● Problem requirements
Within the records below, reproduce without change the lines from the line that has "Screen dimensions: 1212x831" through the line that has "Expand the ARM Compiler tree node", and only those.

● Extracted entries
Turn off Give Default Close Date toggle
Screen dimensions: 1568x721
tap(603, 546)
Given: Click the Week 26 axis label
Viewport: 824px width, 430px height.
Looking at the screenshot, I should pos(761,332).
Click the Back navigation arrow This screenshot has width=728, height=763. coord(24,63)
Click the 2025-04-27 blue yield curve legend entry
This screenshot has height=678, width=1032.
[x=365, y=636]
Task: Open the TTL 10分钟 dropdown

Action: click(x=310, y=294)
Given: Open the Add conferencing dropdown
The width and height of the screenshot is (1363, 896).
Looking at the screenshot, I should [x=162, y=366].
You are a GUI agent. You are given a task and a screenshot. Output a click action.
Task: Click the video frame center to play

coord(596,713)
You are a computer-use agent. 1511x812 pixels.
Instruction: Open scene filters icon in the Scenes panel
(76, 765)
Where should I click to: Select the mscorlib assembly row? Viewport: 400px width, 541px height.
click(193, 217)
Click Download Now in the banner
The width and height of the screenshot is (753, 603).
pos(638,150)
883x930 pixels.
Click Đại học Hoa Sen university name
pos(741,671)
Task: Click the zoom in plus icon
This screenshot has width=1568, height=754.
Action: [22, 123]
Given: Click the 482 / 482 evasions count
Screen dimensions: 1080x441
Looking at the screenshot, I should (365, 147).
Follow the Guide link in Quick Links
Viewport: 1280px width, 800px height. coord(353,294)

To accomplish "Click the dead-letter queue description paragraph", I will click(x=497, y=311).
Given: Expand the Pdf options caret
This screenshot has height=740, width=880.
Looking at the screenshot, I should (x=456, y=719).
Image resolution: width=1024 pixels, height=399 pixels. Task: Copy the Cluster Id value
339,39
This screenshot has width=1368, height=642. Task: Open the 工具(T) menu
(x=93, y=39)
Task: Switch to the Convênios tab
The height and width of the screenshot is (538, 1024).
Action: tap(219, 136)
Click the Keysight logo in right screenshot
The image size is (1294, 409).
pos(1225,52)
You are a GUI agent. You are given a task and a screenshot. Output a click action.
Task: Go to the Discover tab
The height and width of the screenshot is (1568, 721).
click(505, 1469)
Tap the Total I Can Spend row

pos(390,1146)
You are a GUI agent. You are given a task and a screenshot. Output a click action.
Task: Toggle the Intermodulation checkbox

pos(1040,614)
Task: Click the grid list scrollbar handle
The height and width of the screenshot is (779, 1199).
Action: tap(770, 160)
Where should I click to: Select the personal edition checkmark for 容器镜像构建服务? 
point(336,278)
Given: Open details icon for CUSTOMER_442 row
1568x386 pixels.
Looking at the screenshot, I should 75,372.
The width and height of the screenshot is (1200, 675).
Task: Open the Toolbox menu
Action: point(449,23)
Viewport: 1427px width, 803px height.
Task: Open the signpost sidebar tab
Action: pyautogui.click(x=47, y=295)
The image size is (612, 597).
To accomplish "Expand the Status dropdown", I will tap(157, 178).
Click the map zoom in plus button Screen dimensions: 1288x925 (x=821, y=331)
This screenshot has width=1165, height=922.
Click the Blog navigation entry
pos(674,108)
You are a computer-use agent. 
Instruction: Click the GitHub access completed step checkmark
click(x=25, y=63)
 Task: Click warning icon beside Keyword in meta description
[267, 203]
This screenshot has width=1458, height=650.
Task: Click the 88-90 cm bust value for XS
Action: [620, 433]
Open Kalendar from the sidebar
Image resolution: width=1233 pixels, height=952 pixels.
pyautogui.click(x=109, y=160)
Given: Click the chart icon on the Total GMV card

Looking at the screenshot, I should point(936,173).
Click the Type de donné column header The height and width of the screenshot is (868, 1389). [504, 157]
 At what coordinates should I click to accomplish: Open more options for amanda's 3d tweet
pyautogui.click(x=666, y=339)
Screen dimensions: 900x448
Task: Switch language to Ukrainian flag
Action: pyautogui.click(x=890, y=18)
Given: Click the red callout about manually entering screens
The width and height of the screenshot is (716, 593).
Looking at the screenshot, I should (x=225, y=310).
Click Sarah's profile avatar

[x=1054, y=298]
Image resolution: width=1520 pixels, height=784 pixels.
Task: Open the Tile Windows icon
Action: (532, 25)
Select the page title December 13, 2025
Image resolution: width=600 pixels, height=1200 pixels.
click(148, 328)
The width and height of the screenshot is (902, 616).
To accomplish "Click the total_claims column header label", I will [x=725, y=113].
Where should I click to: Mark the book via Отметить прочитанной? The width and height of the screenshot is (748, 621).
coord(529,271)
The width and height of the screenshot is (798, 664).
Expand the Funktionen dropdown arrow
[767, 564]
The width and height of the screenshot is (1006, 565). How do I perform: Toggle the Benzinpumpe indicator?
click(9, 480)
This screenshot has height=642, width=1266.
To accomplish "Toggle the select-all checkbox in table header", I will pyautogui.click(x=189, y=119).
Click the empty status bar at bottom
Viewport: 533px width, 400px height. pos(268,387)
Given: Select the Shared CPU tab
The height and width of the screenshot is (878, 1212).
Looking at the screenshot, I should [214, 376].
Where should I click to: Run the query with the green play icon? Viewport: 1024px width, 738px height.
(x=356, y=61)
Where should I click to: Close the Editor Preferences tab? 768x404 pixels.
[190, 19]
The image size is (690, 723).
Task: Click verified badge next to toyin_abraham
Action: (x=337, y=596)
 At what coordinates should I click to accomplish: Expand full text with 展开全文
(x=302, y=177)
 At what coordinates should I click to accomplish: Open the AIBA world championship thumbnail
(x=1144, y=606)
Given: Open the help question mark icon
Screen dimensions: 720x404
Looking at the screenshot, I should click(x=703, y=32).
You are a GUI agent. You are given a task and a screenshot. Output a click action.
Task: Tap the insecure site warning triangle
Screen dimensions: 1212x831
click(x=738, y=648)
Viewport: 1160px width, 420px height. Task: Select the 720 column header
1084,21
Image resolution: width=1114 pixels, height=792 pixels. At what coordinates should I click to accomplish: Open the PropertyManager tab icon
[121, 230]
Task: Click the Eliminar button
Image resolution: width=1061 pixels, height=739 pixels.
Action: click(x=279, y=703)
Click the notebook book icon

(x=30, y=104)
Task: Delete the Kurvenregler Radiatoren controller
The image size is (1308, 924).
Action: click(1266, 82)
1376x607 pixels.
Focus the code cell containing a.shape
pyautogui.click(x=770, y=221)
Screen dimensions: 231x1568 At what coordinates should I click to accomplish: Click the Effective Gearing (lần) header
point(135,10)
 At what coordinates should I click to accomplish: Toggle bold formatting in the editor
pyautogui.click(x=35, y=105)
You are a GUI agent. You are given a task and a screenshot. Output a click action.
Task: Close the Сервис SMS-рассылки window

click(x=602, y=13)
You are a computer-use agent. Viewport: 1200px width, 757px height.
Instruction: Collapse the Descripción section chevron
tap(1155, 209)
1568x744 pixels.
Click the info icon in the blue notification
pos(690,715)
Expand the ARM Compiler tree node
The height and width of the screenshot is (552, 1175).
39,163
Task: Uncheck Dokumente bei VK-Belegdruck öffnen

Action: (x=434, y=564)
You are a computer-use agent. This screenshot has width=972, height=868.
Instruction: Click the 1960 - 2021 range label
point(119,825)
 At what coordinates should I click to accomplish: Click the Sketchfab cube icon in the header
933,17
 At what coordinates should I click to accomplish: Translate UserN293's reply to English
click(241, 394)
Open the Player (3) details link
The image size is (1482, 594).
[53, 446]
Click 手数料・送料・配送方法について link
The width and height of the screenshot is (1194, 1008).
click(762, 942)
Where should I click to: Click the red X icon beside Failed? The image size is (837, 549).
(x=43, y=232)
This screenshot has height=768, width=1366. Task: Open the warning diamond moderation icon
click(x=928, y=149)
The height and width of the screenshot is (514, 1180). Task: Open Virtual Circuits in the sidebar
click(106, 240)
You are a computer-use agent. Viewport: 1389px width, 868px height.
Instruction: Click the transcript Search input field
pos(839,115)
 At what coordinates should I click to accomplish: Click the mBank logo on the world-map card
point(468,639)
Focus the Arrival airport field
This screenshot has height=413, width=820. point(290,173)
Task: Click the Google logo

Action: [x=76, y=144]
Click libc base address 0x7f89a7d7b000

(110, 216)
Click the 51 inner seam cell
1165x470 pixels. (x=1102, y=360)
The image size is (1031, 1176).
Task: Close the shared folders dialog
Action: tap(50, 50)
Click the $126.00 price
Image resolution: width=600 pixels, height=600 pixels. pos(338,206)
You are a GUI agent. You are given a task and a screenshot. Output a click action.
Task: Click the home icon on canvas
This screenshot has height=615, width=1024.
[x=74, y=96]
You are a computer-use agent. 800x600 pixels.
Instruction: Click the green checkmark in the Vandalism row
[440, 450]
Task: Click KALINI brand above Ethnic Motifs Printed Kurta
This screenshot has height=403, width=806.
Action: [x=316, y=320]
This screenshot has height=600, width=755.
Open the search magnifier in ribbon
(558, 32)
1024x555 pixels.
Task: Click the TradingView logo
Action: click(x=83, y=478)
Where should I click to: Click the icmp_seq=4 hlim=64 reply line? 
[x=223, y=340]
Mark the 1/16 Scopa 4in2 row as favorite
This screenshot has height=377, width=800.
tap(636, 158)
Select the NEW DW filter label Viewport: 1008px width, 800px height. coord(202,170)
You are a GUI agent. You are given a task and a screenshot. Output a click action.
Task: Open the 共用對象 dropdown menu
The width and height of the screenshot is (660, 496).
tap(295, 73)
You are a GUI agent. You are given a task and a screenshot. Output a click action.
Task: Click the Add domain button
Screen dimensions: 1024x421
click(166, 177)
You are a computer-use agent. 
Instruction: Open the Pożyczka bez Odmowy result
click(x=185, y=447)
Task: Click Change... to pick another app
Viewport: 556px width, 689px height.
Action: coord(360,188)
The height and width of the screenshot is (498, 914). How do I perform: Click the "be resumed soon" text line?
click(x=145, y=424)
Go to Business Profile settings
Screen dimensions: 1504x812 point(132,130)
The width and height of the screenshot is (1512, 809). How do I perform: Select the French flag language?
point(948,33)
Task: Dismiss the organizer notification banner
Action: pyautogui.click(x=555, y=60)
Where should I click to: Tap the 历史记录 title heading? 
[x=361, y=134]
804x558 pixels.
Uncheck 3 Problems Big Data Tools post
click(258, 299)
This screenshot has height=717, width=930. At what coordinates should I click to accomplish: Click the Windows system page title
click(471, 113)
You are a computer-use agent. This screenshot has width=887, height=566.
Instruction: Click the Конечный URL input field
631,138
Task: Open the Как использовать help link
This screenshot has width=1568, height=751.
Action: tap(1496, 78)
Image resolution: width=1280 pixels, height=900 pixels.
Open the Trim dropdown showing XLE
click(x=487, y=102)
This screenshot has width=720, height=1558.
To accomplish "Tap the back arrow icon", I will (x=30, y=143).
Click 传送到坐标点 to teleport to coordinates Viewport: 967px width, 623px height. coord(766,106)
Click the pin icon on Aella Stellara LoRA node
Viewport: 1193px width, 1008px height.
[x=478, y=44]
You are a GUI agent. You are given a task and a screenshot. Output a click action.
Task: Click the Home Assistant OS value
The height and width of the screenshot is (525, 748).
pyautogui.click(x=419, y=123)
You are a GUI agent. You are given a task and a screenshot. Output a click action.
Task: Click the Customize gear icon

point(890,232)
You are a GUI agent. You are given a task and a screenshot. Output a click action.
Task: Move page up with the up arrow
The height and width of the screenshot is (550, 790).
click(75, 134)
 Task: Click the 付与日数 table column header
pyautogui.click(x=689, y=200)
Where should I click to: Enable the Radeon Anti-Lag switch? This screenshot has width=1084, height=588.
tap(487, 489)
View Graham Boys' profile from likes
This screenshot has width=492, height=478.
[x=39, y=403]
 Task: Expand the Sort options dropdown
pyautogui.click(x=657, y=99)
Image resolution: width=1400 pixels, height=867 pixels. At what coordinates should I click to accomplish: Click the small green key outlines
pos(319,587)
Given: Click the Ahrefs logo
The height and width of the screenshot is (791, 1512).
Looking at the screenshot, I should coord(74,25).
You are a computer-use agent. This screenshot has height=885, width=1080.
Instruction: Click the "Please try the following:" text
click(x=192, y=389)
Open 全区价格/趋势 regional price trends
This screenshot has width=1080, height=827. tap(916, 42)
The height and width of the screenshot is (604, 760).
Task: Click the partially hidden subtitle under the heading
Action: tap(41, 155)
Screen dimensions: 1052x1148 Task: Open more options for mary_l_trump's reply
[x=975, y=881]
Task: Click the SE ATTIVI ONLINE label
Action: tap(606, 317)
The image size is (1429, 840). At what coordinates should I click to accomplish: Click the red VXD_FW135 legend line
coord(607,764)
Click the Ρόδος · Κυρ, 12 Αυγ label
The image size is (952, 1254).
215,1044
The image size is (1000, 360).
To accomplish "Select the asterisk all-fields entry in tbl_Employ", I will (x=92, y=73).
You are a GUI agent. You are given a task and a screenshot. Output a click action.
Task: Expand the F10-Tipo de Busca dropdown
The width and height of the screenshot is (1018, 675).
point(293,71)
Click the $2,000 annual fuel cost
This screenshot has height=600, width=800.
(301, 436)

● Result below
Screen dimensions: 1212x831
click(x=738, y=648)
Viewport: 1160px width, 420px height. Task: Select the 720 column header
1084,21
Image resolution: width=1114 pixels, height=792 pixels. At what coordinates should I click to accomplish: Open the PropertyManager tab icon
[121, 230]
Task: Click the Eliminar button
Image resolution: width=1061 pixels, height=739 pixels.
Action: click(x=279, y=703)
Click the notebook book icon

(x=30, y=104)
Task: Delete the Kurvenregler Radiatoren controller
The image size is (1308, 924).
Action: click(1266, 82)
1376x607 pixels.
Focus the code cell containing a.shape
pyautogui.click(x=770, y=221)
Screen dimensions: 231x1568 At what coordinates should I click to accomplish: Click the Effective Gearing (lần) header
point(135,10)
 At what coordinates should I click to accomplish: Toggle bold formatting in the editor
pyautogui.click(x=35, y=105)
You are a GUI agent. You are given a task and a screenshot. Output a click action.
Task: Close the Сервис SMS-рассылки window

click(x=602, y=13)
You are a computer-use agent. Viewport: 1200px width, 757px height.
Instruction: Collapse the Descripción section chevron
tap(1155, 209)
1568x744 pixels.
Click the info icon in the blue notification
pos(690,715)
Expand the ARM Compiler tree node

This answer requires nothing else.